## TASK TO COMPLETE
State how many lines of the data below contain the word "icon". Reply with the number alone.

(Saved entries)
+++++

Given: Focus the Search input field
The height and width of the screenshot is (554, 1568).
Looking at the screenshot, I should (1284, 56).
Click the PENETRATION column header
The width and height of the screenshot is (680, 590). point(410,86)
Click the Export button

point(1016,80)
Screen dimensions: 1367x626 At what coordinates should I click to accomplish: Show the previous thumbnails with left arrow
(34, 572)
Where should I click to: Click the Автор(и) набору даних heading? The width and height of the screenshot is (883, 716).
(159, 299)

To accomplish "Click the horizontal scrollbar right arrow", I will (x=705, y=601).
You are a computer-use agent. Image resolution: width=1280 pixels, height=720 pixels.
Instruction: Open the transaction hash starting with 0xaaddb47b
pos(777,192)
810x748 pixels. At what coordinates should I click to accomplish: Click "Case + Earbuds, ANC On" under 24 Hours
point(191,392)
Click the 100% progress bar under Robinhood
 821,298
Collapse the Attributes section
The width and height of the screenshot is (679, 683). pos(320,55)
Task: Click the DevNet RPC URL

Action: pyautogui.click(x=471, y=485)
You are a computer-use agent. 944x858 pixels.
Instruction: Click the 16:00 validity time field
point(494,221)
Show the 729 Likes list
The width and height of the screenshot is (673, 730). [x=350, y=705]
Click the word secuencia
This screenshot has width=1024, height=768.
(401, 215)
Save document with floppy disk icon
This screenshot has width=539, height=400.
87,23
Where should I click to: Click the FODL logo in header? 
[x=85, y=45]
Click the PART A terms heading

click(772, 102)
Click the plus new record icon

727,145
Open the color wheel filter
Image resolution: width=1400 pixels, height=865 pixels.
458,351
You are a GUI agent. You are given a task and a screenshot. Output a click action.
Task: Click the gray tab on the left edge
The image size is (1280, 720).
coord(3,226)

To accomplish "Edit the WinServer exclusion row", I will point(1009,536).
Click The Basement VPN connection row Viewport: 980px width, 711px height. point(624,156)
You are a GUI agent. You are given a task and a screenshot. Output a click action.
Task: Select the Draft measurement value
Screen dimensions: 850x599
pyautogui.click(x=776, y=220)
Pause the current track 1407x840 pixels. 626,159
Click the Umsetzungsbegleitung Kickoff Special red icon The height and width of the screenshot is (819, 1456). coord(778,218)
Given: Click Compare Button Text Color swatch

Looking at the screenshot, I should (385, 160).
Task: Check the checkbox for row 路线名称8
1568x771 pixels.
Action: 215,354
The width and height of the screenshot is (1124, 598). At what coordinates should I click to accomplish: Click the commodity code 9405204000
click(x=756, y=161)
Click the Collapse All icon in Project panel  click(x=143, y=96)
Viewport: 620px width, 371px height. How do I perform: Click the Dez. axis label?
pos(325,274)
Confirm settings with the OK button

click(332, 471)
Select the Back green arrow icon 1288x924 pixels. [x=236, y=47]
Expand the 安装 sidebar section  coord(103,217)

+++++

## EXPECTED ANSWER
5